Experimental study of the tensile behaviour of GFRP reinforcing bars at elevated temperatures

Understanding and quantifying the behaviour of glass fibre reinforced polymer (GFRP) bars when exposed to elevated temperatures is of great importance to predict the fire resistance of GFRP-reinforced concrete structural members. However, the experimental results available about the tensile properties of GFRP bars at elevated temperatures still do not cover a sufficiently wide range of temperatures likely to be attained during a fire incident. In fact, very few data has been reported for temperatures above the decomposition temperature of the polymeric resin, and the reduction of the tensile strength and elastic modulus of GFRP bars above 500 degrees C still remains largely unknown.
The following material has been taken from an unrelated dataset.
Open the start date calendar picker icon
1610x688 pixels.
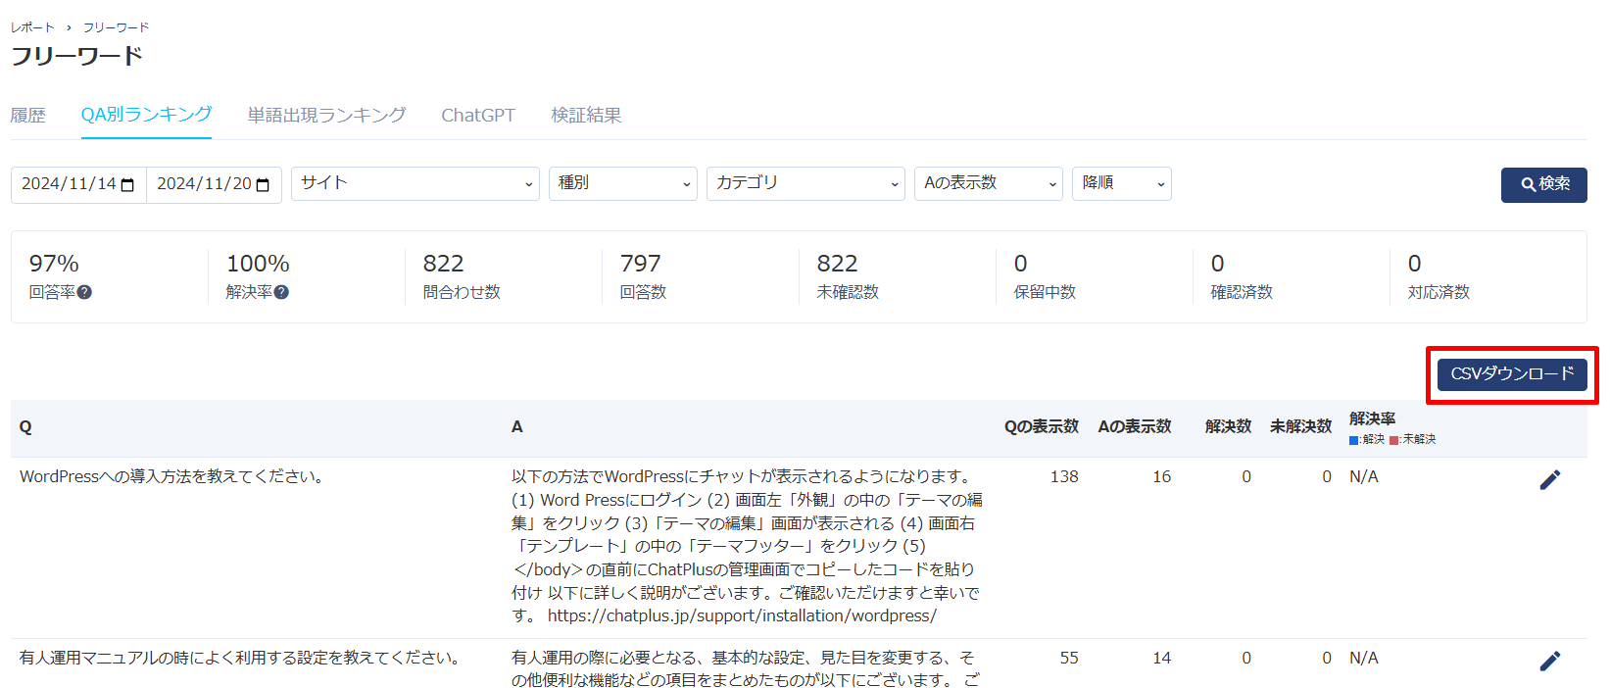click(x=127, y=185)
This paper presents an experimental and analytical study about the tensile behaviour of GFRP bars exposed to elevated temperatures up to 715 degrees C. Tensile tests were performed at different elevated temperatures, under steady-state conditions, on four different types of GFRP bars provided by different manufacturers. The degradation of their tensile strength and elastic modulus with increasing temperatures was assessed and compared with data available in the literature. Such data was then used to propose analytical models describing the reduction of the tensile properties of GFRP bars with temperature. The results obtained show that the tensile strength is considerably more degraded with temperature than the elastic modulus, especially during the glass transition and after the decomposition of the resin. At 715 degrees C, after full decomposition of the resin, the tensile strength was reduced to 4% of the value at ambient temperature, while the remaining elastic modulus was still 66%.